Wolfensohn's figures were wrong. As I argued at the time, he had used the long-discredited method of converting nominal values of GDP into a common currency using exchange rates, grossly understating the developing countries' share of global output ("Wolfensohn had wrong figures", AFR September 29, 2000).

There was no reaction to my criticism, and the Bank president repeated the same numbers in media interviews around the globe. On October 13, the Bank's Development News highlighted Wolfensohn's claim, in an interview with L'Express (Paris), that 20 per cent of countries "control" 80 per cent of world GDP. This posed a "grave threat to world peace". The remarks were reported under the headline "An Unjust World is a Dangerous World: Wolfensohn".

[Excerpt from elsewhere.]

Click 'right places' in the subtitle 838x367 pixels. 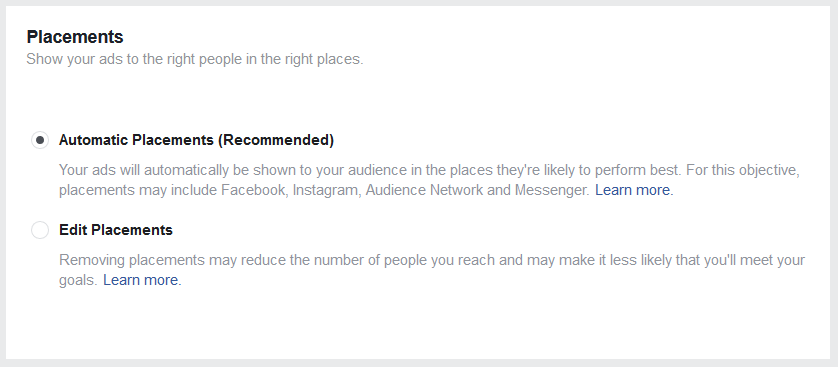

The use of shoddy statistics to bolster such propositions is not a trivial matter. The System of National Accounts, which was welcomed and unanimously approved by the Statistical Commission of the United Nations in 1993, is explicit that "exchange rate converted data must not be interpreted as measures of the relative volumes of goods and services concerned".

The World Bank itself was a prime mover in the development of the SNA, and has subsequently advised the Commission that "there is unanimous agreement among researchers and theoreticians [that] proper cross-country comparisons can only be made once values have been adjusted to eliminate differences in price levels using purchasing power parities".

Even more serious than Wolfensohn's statistical errors are his inflammatory language and the falsity of his world model. The people of the developed world are not relatively rich because they "control" most of the world's GDP, but because they produce most of it. It is a fallacy to view the world economy as a fixed pie, from which poor countries "have to" accept less if rich countries prosper.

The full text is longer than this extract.